De curator heeft zich daartegenover op het standpunt gesteld dat de gehele bedrijfsinventaris in de boedel valt nu de vermeende eigenaren hun eigendomsaanspraken niet hebben

aangetoond. Na overleg met de Belastingdienst heeft de curator ingestemd met een

internetveiling onder de voorwaarde dat de verkoopopbrengst in depot zou worden gestort bij het veilingbureau.

Met de Belastingdienst bestaat een tijdrovende discussie over de vraag wie een deel van de verkoopopbrengst toekomt (mede omdat op zeker moment bleek dat het dossier bij de Belastingdienst in het ongerede was geraakt). De Belastingdienst heeft ondanks herhaalde toezegging verzuimd zorg te dragen voor betaling van het deel van de verkoopopbrengst waarvan zij erkent dat deze de boedel toekomt. Bij de Belastingdienst is een nieuwe

dossierbehandelaar aangesteld, waarmee getracht zal worden tot een totaaloplossing te komen.

3.3 Verkoopopbrengst

De netto verkoopopbrengst van de roerende zaken bedraagt EUR 47.202,51.

(5)

3.4 Boedelbijdrage

(Nog) niet van toepassing

3.5 Bodemvoorrecht fiscus Zie hiervoor onder 3.2.

Voorraden / onderhanden werk 3.6 Beschrijving

Per datum faillissement was nog sprake van te factureren omzet tot een bedrag van circa EUR 12.000,--. De omzet zou betrekking hebben op fysiotherapiebehandelingen over heel 2012. Er zou zijn gewacht met uitfactureren in verband met verwikkelingen rondom de zorgverzekeringen van de patiënten.

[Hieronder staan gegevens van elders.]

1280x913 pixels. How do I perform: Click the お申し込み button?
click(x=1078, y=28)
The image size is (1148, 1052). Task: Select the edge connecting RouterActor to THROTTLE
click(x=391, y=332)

Deze bedragen zijn naar het oordeel van de curator oninbaar.

4. DEBITEUREN 4.1 Omvang debiteuren

Per datum faillissement was sprake van een openstaand saldo aan debiteuren van

EUR 5.799,04. Het betreft hier voornamelijk debiteurenposten uit 2011. Deze bedragen zijn naar het oordeel van de curator oninbaar.

Uit de jaarrekeningen volgt verder dat sprake is van rekening-courant vorderingen op verschillende rechtspersonen waarin de zeggenschap wordt uitgeoefend door de heer

Oosterveld. De achtergronden, het verloop van de rekening courant verhoudingen en de actuele posities zijn onduidelijk omdat van de zijde van het bestuur geen eenduidige en volledige documentatie ten aanzien van deze rekening courant vorderingen is ontvangen.

5. BANK / ZEKERHEDEN 5.1 Vordering van bank(en)

ABN AMRO Bank N.V. heeft een vordering van EUR 108.505,53 ter verificatie ingediend. Uit van ABN AMRO Bank N.V. ontvangen documentatie volgt dat Oostwest in november 2011 schulden van Anton Sport B.V. en Oostwest Management B.V. jegens ABN AMRO Bank N.V.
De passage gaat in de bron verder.